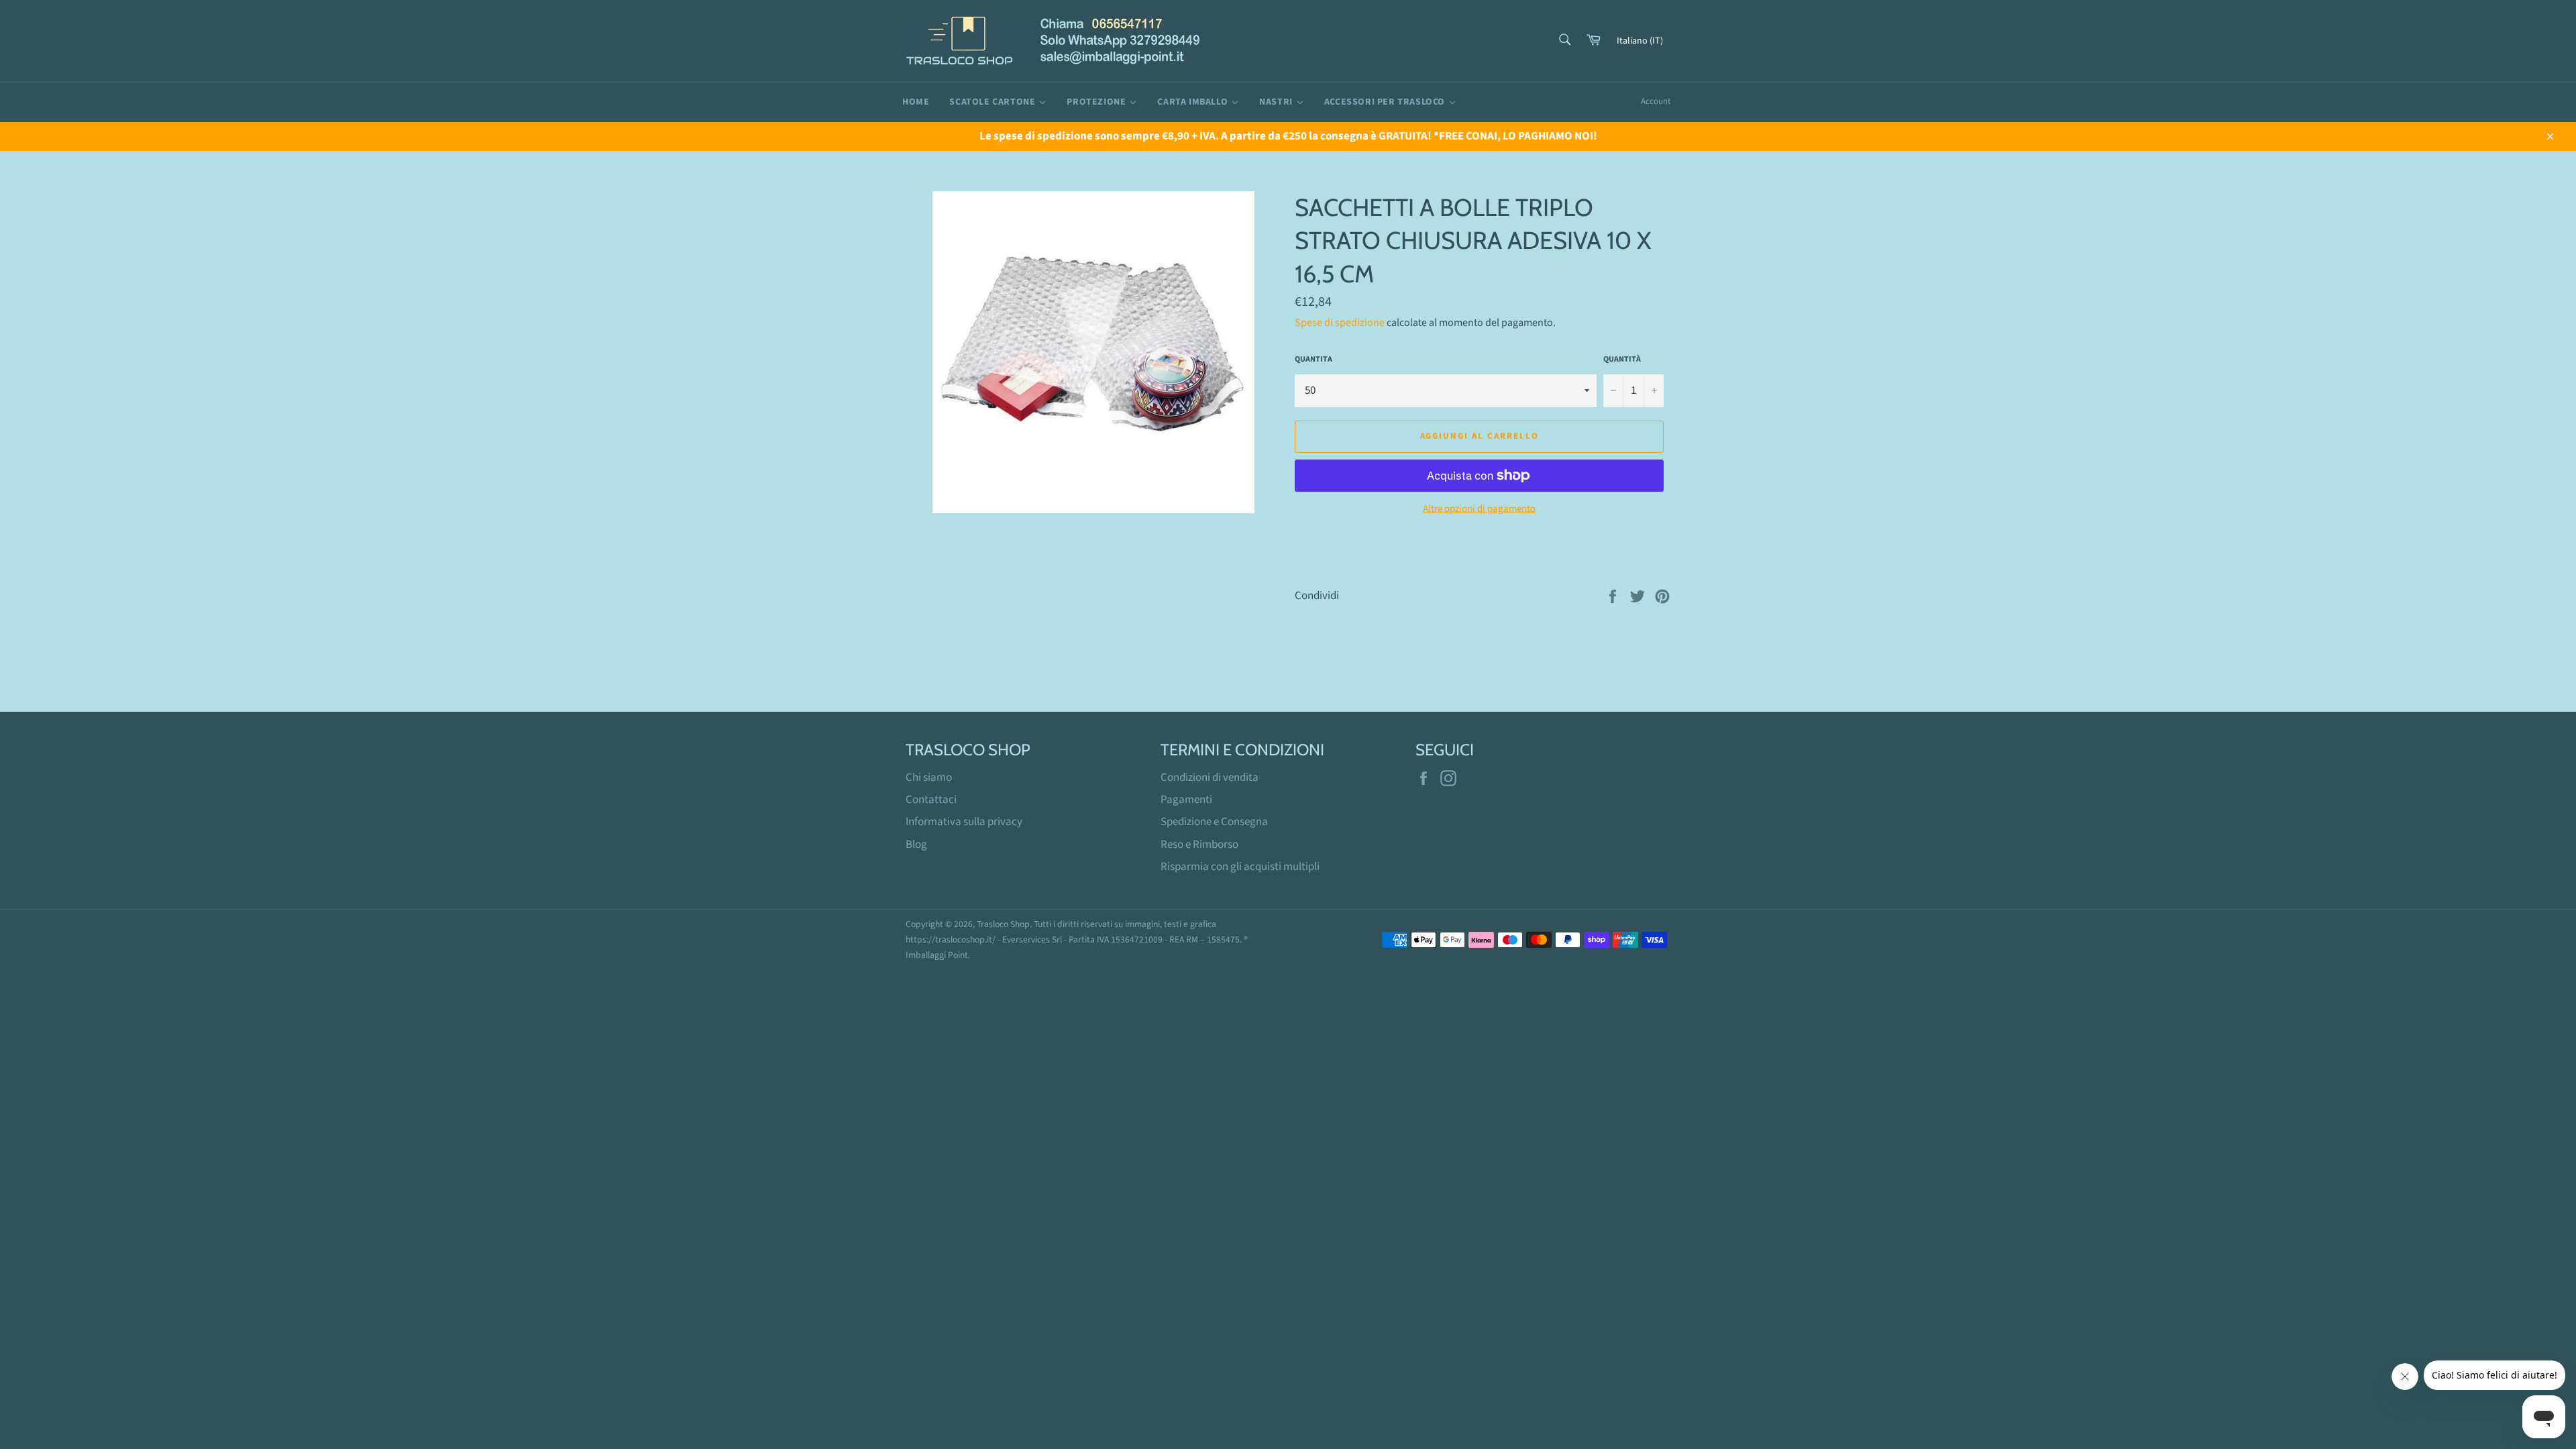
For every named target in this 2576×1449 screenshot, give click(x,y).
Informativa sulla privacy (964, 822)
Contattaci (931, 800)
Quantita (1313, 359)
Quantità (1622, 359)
============================================================
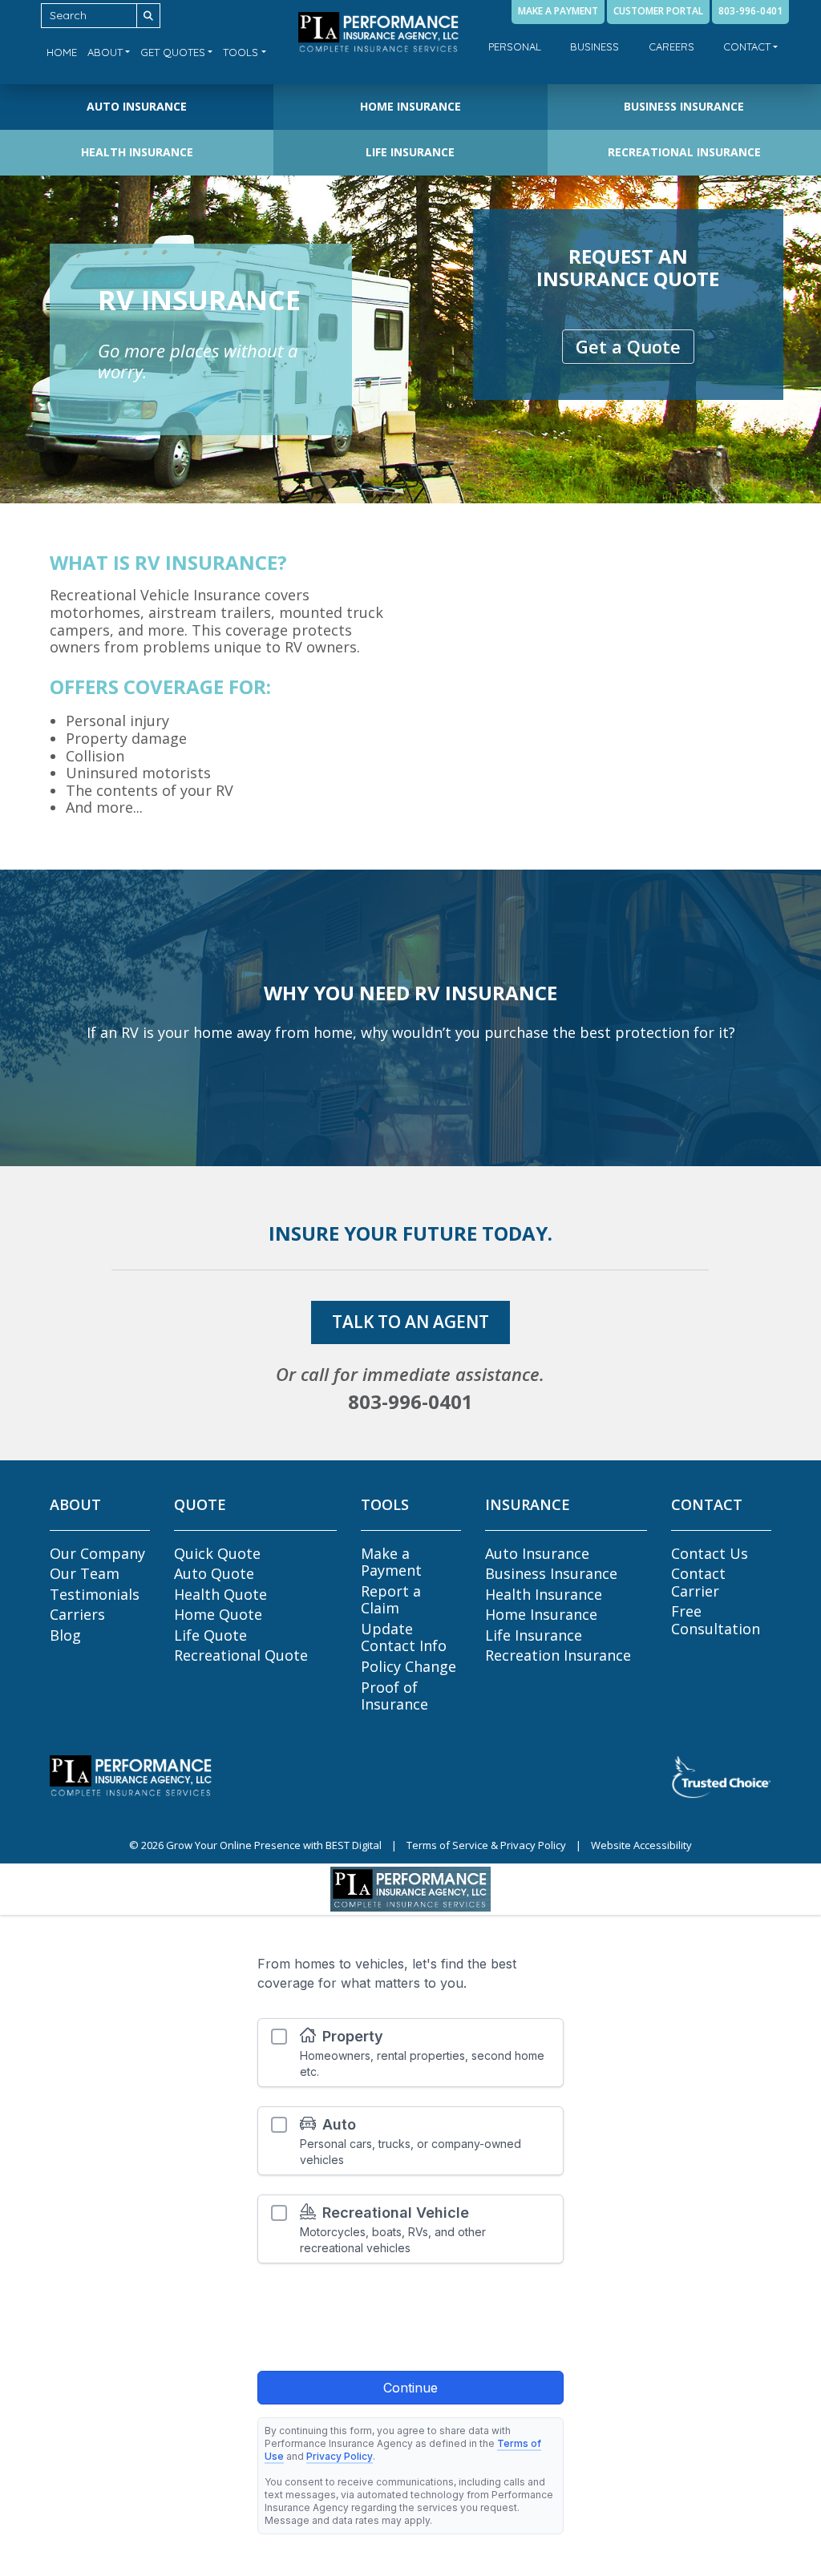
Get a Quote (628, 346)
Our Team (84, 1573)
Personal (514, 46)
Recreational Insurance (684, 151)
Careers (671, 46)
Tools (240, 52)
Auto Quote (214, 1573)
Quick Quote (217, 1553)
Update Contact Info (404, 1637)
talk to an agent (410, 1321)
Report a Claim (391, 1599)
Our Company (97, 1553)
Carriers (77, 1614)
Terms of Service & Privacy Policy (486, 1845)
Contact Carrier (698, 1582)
============================================================
Work order:
From the data above, return every line from the line that has "Informativa sulla privacy (964, 822)" up to and including the line that has "Quantità (1622, 359)", exactly.

Written solution:
Informativa sulla privacy (964, 822)
Contattaci (931, 800)
Quantita (1313, 359)
Quantità (1622, 359)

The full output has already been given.